Last month, I wrote about the mix of legalized sports gambling and sports journalism for Global Sports Matters. The piece focuses a lot on how legal sports gambling impacts journalists themselves, rather than the impact on media companies themselves. To make a research connection and drawing on Shoemaker & Reese’s hierarchy of influences model, my piece was at the individual and routine practice levels.

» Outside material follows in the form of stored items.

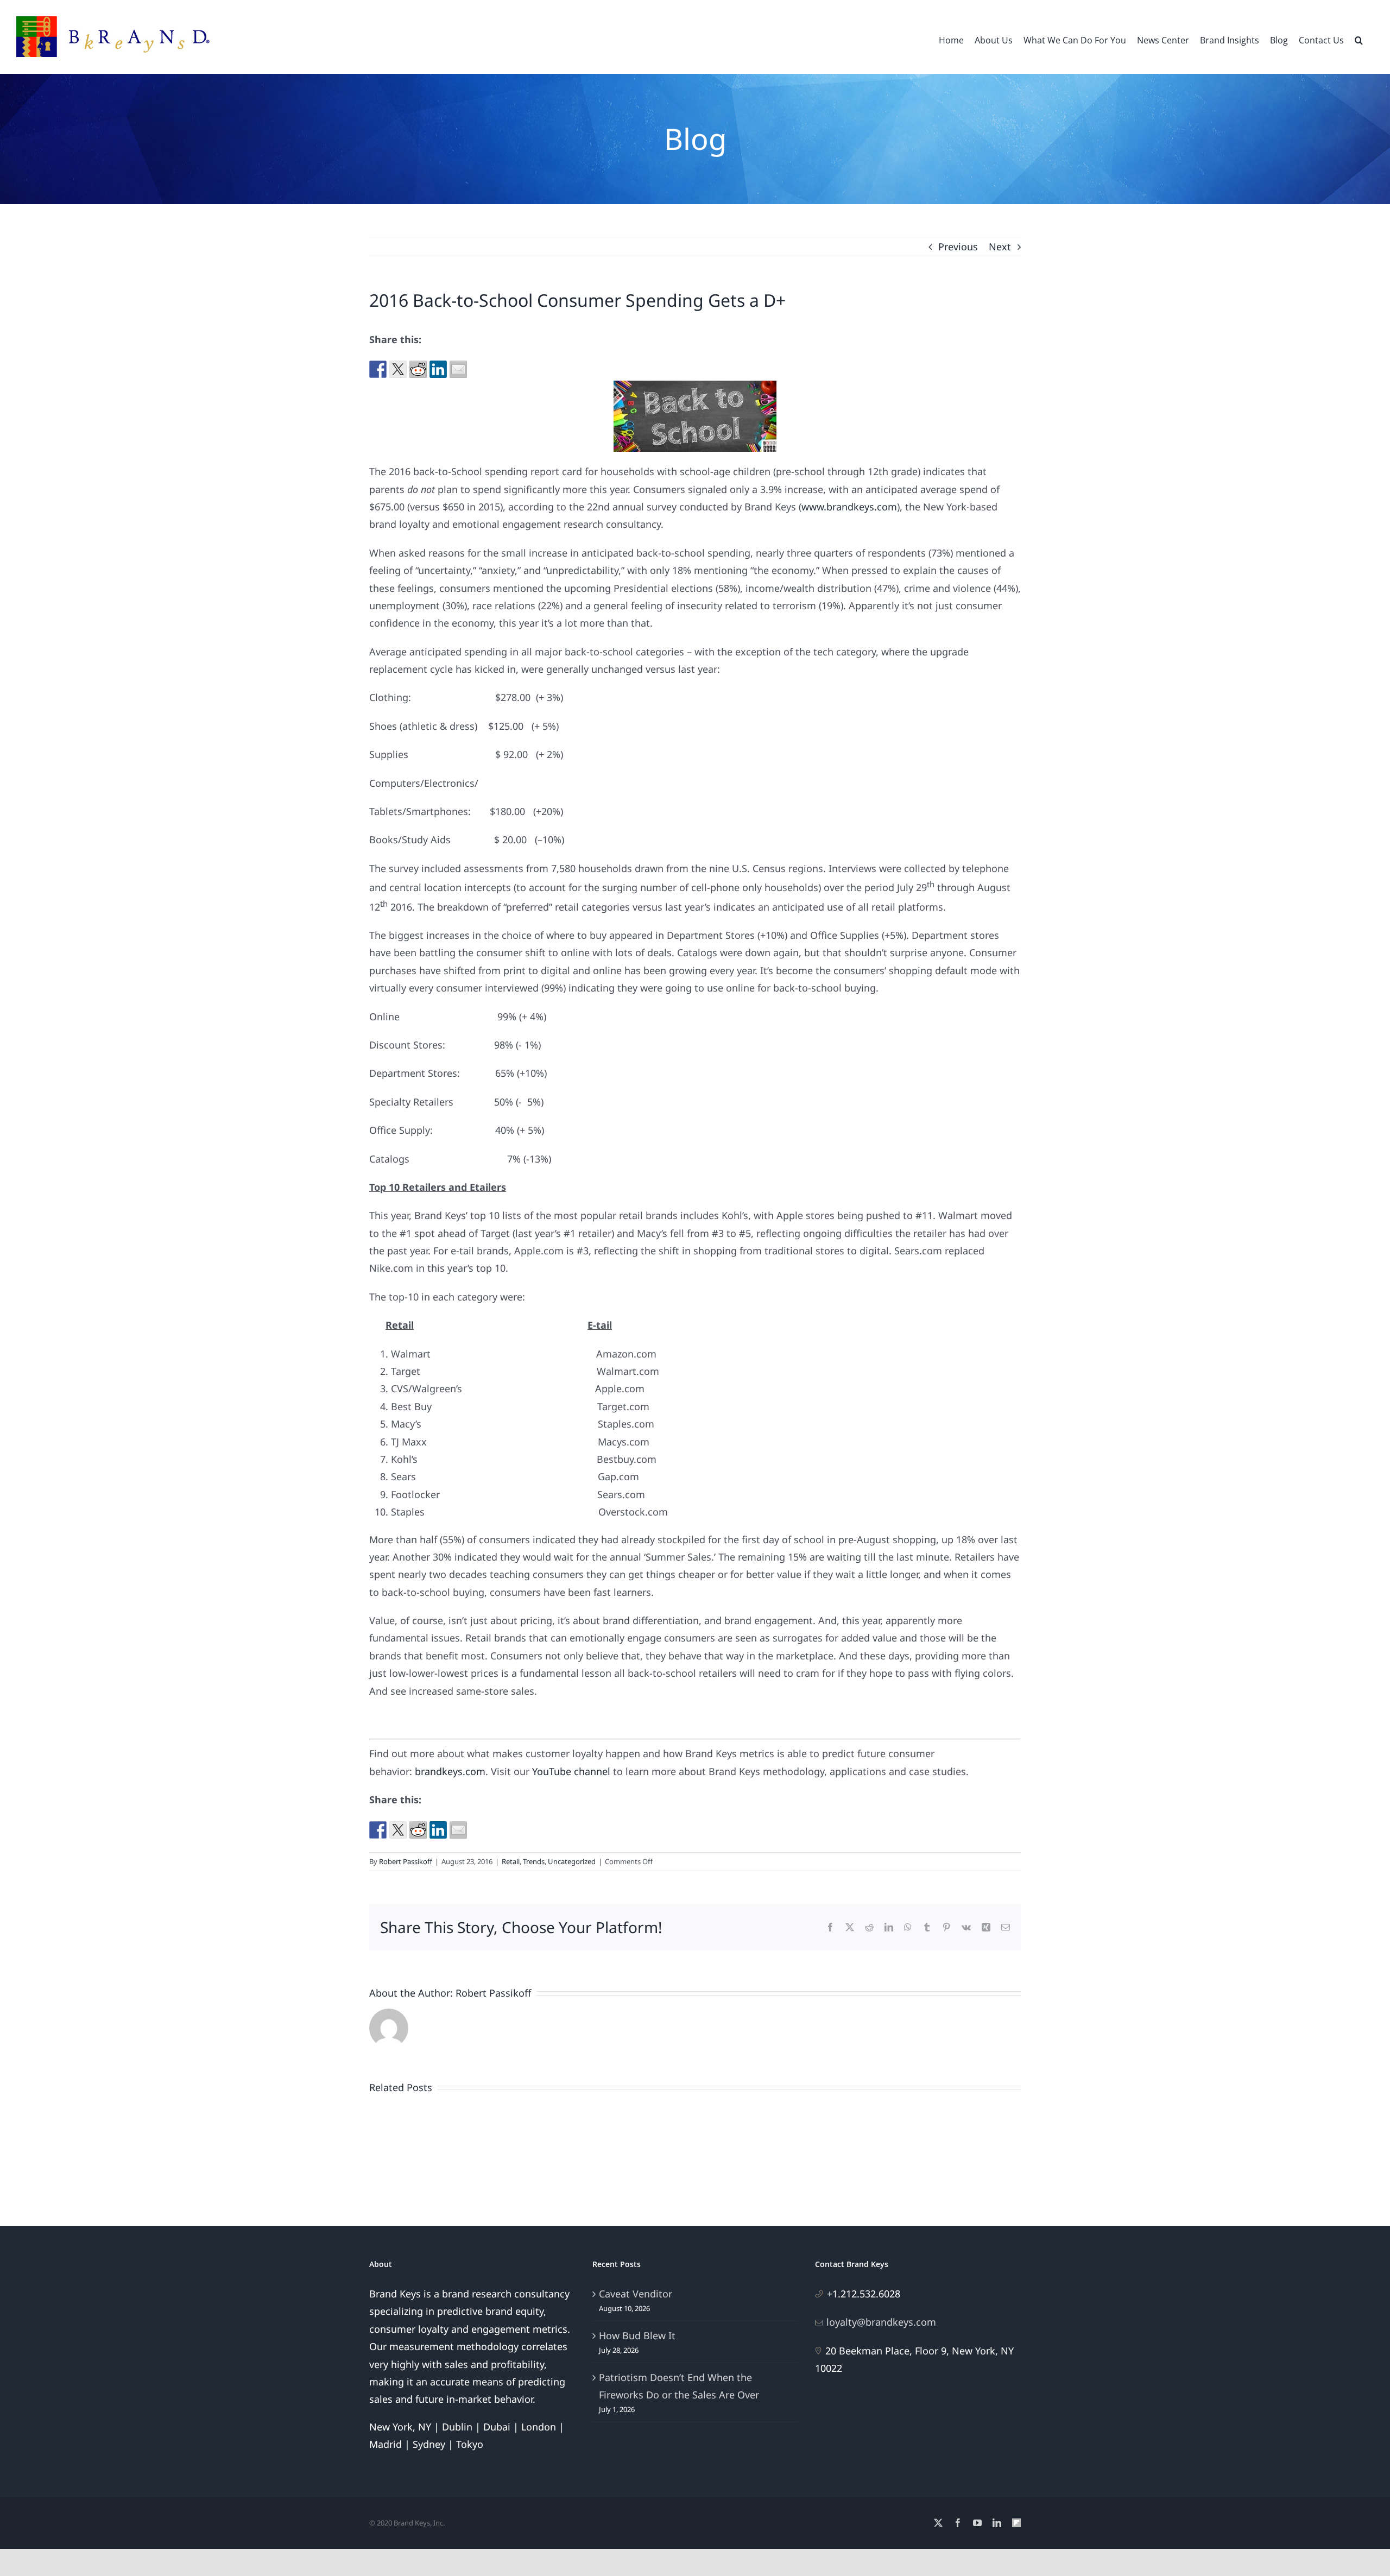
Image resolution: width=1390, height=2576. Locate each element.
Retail (511, 1861)
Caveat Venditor (635, 2293)
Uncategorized (572, 1861)
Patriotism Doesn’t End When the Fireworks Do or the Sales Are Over (679, 2386)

There was no overarching conclusion, no grand unified theory of sports journalism and gambling.
But broadening the lens out a bit, I do think the wide legalization of sports gambling could have a lasting impact on sports journalism. I think that the changes to sports journalism won’t be overt, where reporters’ coverage is compromised due to insider trading, but more subtle.
Here’s where I start: Sports gamblers are EXACTLY the type audience news organizations want.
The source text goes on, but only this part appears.